Venessa Paech is an internationally renowned online community expert. She has built and managed a wide array of online communities for ASX companies, start ups, governments and non-profits (including Envato, REA Group and Lonely Planet). In 2009 she founded the Australian Community Manager Roundtables and in 2011 she founded Swarm, Australia’s national community management conference. In 2015, she commissioned and released the Australian Community Management career survey with Quiip and Dialogue Consulting.
More recently, Venessa began consulting with ParentPaperwork, an Aussie startup replacing paper forms in schools worldwide. She’s excited about being part of this opportunity and to work with some incredible founders and unique product.
Venessa has a BFA in Musical Theatre from Tisch School of the Arts, New York University and an MA in Virtual Ethnography. She is a published scholar on online communities, and a popular speaker and consultant on our digital lives and identities – from trolling to personal branding.
Community engagement is your dealio, what’s your 30 second pitch when explaining to a noob what community is about?
Community is a group of humans who form relationships around a strong common interest. You can have communities of place, of circumstance, of passion, of practice, and combinations of all of these. A community is a specific social structure that is more about relevance than reach. Communities can form across a social network, but the social network itself is not a community (unless its members define it as such). Communities are highly resilient and powerful things!
You’ve just started on a new adventure; can you tell us a bit about Future Culture?
Increasingly, companies struggling with engagement, sustainability and productivity are looking to communities that get these things right. They’re interested in how they can transform a business into more of a community, and their leaders want to lead less like a traditional CEO and more like a community manager (from the inside out rather than top down).
Community professionals are being tapped to meet the market and appetite for organisational transformation – a market where there are already strong contributors in environmental design, cultural analytics and collaborative technology solutions.
Future Culture is a consultancy that connects these layers with human lens.
What are some of the benefits you can provide a business and do you have an end game in mind each time?
We draw on decades of experience building communities in organisations of every type and size, and specialist knowledge in the social science of communities, to help companies build cultures that work.
We audit, train and help build strategies can help constructively transform communications, HR, marketing, operations and more. Community models offer better engagement, cost savings, operational efficiencies and productivity wins. The end game is all about company objectives, and how community management frameworks and practices can help accomplish them.
I’d say sustainability and adaptability are a key part of the shared end game. No one wants to take something new on board only to have it date or fall apart in the near future. Future Culture hopes to apply what community managers have refined over decades to an organisational and workplace environment hungry for new approaches that work, iterate and last.

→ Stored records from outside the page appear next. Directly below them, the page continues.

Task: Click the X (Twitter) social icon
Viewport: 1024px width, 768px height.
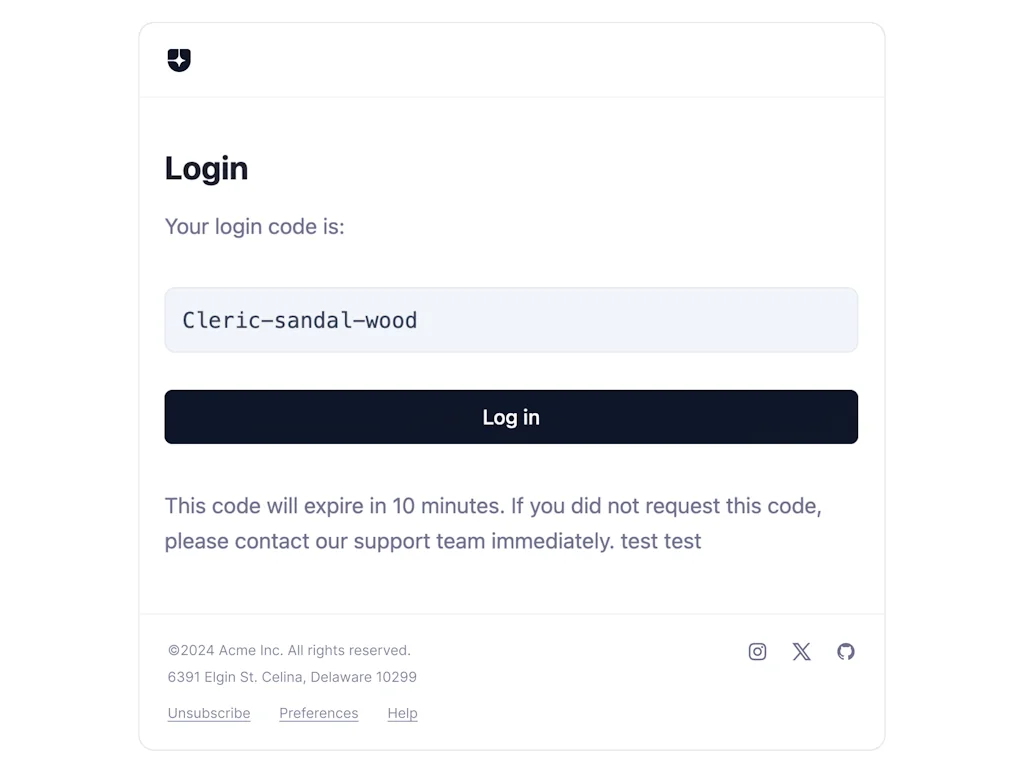Action: coord(801,651)
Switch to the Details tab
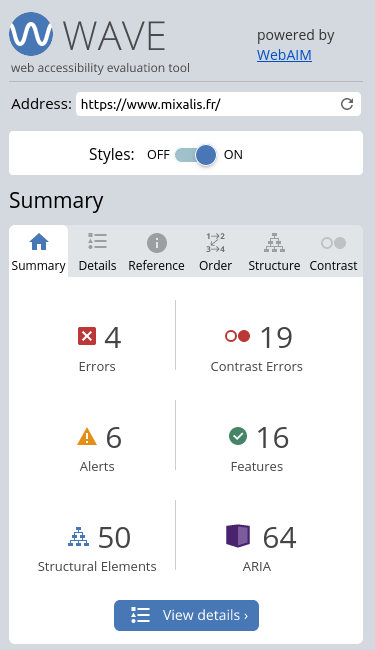 [97, 251]
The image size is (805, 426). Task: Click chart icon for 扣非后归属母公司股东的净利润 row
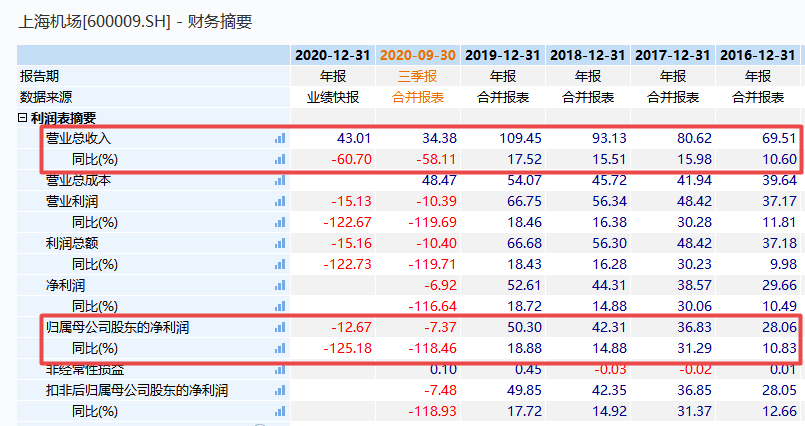click(x=280, y=390)
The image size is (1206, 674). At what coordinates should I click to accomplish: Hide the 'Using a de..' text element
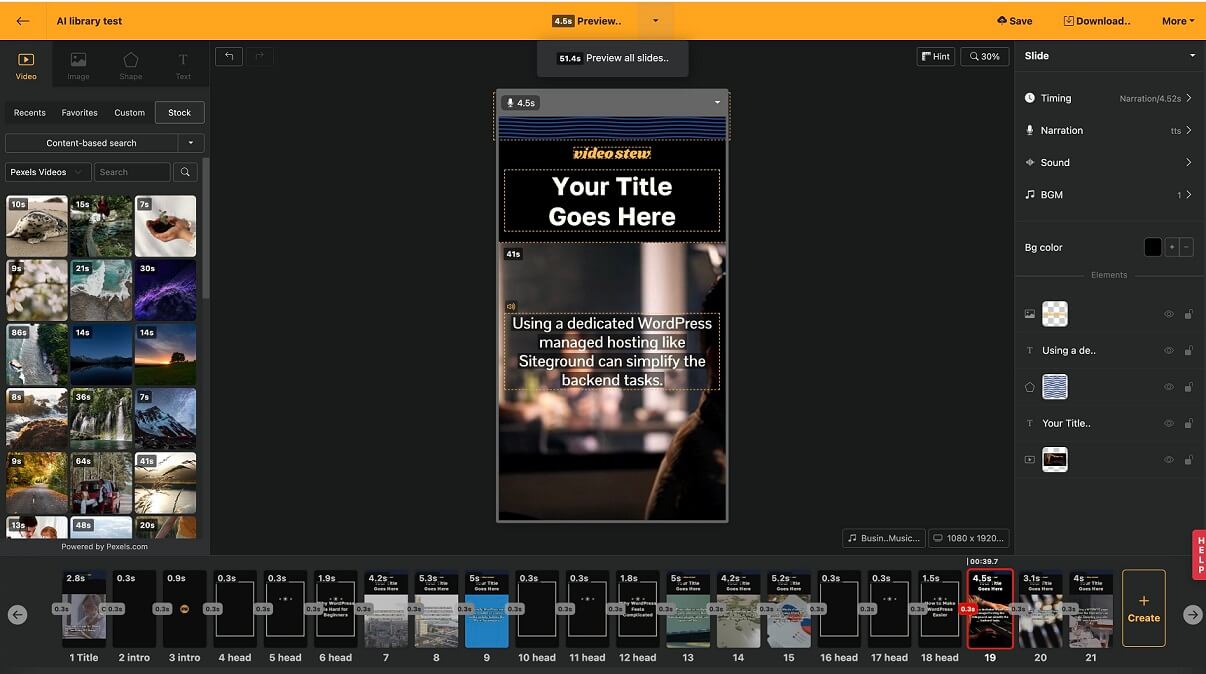pyautogui.click(x=1168, y=351)
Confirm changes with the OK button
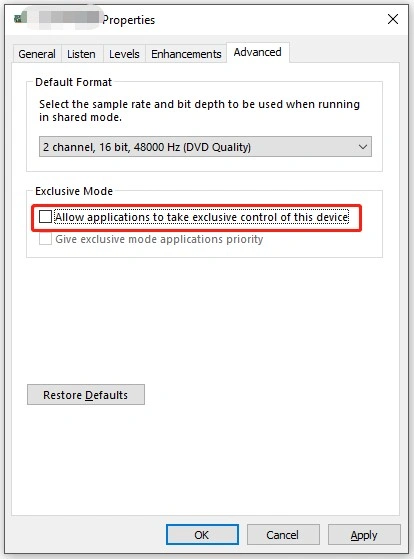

You’ve played community manager at some crazy awesome companies since early 2000s, what has been the biggest disruptor in the space and how has that changed the way community roles engage with the business and its audience/people?
The rise of social media and the analytics that sit behind it. The challenge is that social media marketing and audience building isn’t the same thing as community building, so it’s important practitioners distinguish the two for their individual value. The upside is that everyone is interested in the space now – they’re aware people are talking about them, whether they like it or not. The smart ones want to listen, understand and add value to those conversations. Community building can offer huge value in commercial contexts, including pure audience building. Ask a community manager about persuasion and motivation and you’ll take away stores of goodies!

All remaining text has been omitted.